### YOUR ASSIGNMENT:
Produce a verbatim transcription of all records.

### INFORMATION SHOWN:
-------

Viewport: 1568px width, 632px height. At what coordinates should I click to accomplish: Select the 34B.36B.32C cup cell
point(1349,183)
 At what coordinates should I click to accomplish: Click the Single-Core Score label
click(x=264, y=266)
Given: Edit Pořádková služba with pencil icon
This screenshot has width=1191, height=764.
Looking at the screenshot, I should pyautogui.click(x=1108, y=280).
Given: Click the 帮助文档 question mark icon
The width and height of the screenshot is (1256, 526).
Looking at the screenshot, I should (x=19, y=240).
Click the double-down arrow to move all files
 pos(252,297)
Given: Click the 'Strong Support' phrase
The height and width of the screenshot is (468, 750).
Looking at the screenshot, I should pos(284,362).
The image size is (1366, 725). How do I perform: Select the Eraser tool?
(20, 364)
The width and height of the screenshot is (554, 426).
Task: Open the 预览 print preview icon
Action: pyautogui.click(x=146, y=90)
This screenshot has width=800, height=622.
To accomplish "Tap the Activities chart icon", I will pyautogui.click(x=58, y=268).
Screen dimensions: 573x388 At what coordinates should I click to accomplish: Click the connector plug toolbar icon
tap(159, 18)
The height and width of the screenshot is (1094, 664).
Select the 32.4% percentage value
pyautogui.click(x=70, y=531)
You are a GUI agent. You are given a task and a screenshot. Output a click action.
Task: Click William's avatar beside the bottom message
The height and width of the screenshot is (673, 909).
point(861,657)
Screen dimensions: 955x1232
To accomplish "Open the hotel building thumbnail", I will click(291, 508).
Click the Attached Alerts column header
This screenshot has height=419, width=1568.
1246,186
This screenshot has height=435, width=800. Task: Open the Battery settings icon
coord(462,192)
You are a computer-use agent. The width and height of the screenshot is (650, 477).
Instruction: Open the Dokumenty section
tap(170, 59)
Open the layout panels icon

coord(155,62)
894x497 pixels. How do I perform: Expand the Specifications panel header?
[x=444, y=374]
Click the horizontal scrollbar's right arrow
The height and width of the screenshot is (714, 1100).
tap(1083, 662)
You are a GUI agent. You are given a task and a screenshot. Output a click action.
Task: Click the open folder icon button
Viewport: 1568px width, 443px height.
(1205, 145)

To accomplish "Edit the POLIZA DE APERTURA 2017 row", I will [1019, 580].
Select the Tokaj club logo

-------

### WORKED SOLUTION:
Viewport: 1568px width, 632px height. At what coordinates should I click to accomplish: Select the 34B.36B.32C cup cell
point(1349,183)
 At what coordinates should I click to accomplish: Click the Single-Core Score label
click(x=264, y=266)
Given: Edit Pořádková služba with pencil icon
This screenshot has width=1191, height=764.
Looking at the screenshot, I should pyautogui.click(x=1108, y=280).
Given: Click the 帮助文档 question mark icon
The width and height of the screenshot is (1256, 526).
Looking at the screenshot, I should (x=19, y=240).
Click the double-down arrow to move all files
 pos(252,297)
Given: Click the 'Strong Support' phrase
The height and width of the screenshot is (468, 750).
Looking at the screenshot, I should pos(284,362).
The image size is (1366, 725). How do I perform: Select the Eraser tool?
(20, 364)
The width and height of the screenshot is (554, 426).
Task: Open the 预览 print preview icon
Action: pyautogui.click(x=146, y=90)
This screenshot has width=800, height=622.
To accomplish "Tap the Activities chart icon", I will pyautogui.click(x=58, y=268).
Screen dimensions: 573x388 At what coordinates should I click to accomplish: Click the connector plug toolbar icon
tap(159, 18)
The height and width of the screenshot is (1094, 664).
Select the 32.4% percentage value
pyautogui.click(x=70, y=531)
You are a GUI agent. You are given a task and a screenshot. Output a click action.
Task: Click William's avatar beside the bottom message
The height and width of the screenshot is (673, 909).
point(861,657)
Screen dimensions: 955x1232
To accomplish "Open the hotel building thumbnail", I will click(291, 508).
Click the Attached Alerts column header
This screenshot has height=419, width=1568.
1246,186
This screenshot has height=435, width=800. Task: Open the Battery settings icon
coord(462,192)
You are a computer-use agent. The width and height of the screenshot is (650, 477).
Instruction: Open the Dokumenty section
tap(170, 59)
Open the layout panels icon

coord(155,62)
894x497 pixels. How do I perform: Expand the Specifications panel header?
[x=444, y=374]
Click the horizontal scrollbar's right arrow
The height and width of the screenshot is (714, 1100).
tap(1083, 662)
You are a GUI agent. You are given a task and a screenshot. Output a click action.
Task: Click the open folder icon button
Viewport: 1568px width, 443px height.
(1205, 145)

To accomplish "Edit the POLIZA DE APERTURA 2017 row", I will [1019, 580].
Select the Tokaj club logo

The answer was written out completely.